Литмир - Электронная Библиотека

Гиконьо старался не думать о свалившихся на него напастях, о ссоре с Мумби. Главное — его обязанности перед партией. Он очень хотел, чтобы празднества в День свободы прошли успешно, помимо всего прочего, это увеличит его влияние, поднимет авторитет.

Варуи был в хижине один. Он сидел у очага и нюхал табак. "Чем жив и счастлив этот дряхлый, одинокий старец, похоронивший жену? — размышлял Гиконьо, усаживаясь и выслушивая радостные приветствия хозяина. — Тем, что он всегда поступал как подобает воину, мужу и отцу, или тем, что жизнь его отдана людям? А я? Все заветные желания юности исполнились: я выстроил для матери дом, у меня есть земля, водятся деньги. Но и деньги не доставляют мне радости. Богатство — как соленая вода во рту: чем больше пьешь — тем сильнее жажда!"

Однако Варуи был далеко не так доволен жизнью, как могло показаться. Он жил не мудрствуя, умел радоваться любому пустяку и не давал разочарованиям и бедам одолеть себя. В прошлом году умерла его жена. Муками до седых волос восхищалась мужем и расточала ему хвалы перед другими женщинами. И Варуи любил ее, баловал как мог. Она умела слушать, и каждый вечер он рассказывал ей все, что случилось с ним за день. Если не происходило ничего особенного, он припоминал старые истории о рождении партии, о том, как кикуйю рассорились с миссионерами, о походе в защиту Гарри. Муками часто бранила его за тщеславие, а сама таяла от каждого рассказа, подтверждавшего силу и отвагу мужа.

Она родила ему трех сыновей, но дети не принесли радости. Их взяли в армию англичан. Старший погиб на войне, двое вернулись домой, со временем забыв обо всех военных тяготах, о творящемся в мире насилии, зато взахлеб рассказывали о странных землях и множестве женщин, которых они повидали. Чрезвычайное положение не коснулось их: они не ушли в лес и не попали в лагерь, они умели приспосабливаться к обстоятельствам и раболепствовали перед каждым, кто в тот или иной момент олицетворял власть. Когда чрезвычайное положение было отменено, они ушли в Рифт-Вэлли и нанялись издольщиками к белым землевладельцам. Камау, старший из двух оставшихся, безоговорочно верил во всесилье англичан. "Я так скажу: как завидишь англичанина — трепещи! — поучал он всех таким тоном, будто ему было известно про белых больше того, чем он готов поделиться со слушателями. — Я своими глазами видел, как они разделывали Гитлера. А немцы, скажу вам, тоже не дети. Ну, а что такое белому Кихика и его люди с их самодельными ружьями, стреляющими, когда не надо, ржавыми панга и тупыми копьями?"
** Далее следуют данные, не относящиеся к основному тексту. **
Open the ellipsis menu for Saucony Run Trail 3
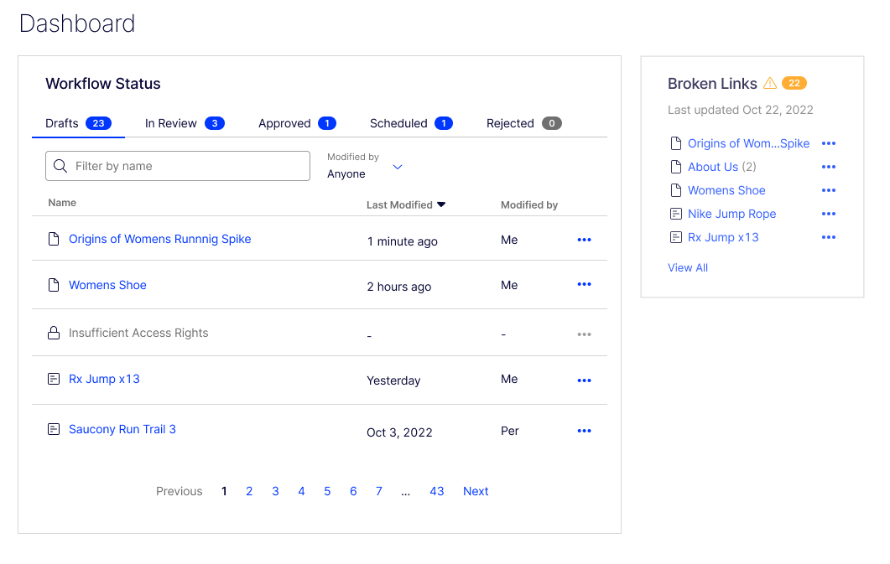This screenshot has height=564, width=890. (584, 431)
Варуи, однако, уповал на бога, народ и на то, что он про себя называл духом черного человека. Он верил, что такие люди, как Гарри и Джомо, обладают мистической силой, их речи всегда трогали его до слез; пускаясь в воспоминания о походе 1923 года, он заканчивал речь неизменными словами: "Эх, будь у нас копья!.." Теперь он так же горячо верил в Муго — вот с кого бы брать пример его сыновьям — и к Муго относил свою излюбленную формулу, к которой прибегал в течение многих лет, когда с точностью прорицателя, самого его удивлявшей, предсказывал будущих национальных героев: "По глазам вижу". Эти слова он часто повторял жене. Но Муками больше не было с ним, а сыновья не оправдали отцовских надежд…

После нескольких ничего не значащих фраз Ги-коньо перешел к цели своего посещения.

— Муго отказался возглавить празднество.

— Но я его видел сегодня после полудня — он об этом ни словом не обмолвился.

— Отказался. Странный человек, поди разберись в нем.

— Теперь и я припоминаю: он был чем-то расстроен.

— Я зашел за тобой, идем попытаемся уговорить его. Иначе придется искать кого-то еще, а на это времени нет.

По пути Гиконьо рассказал Варуи о постигшей его неудаче с фермой "Грин Хилл".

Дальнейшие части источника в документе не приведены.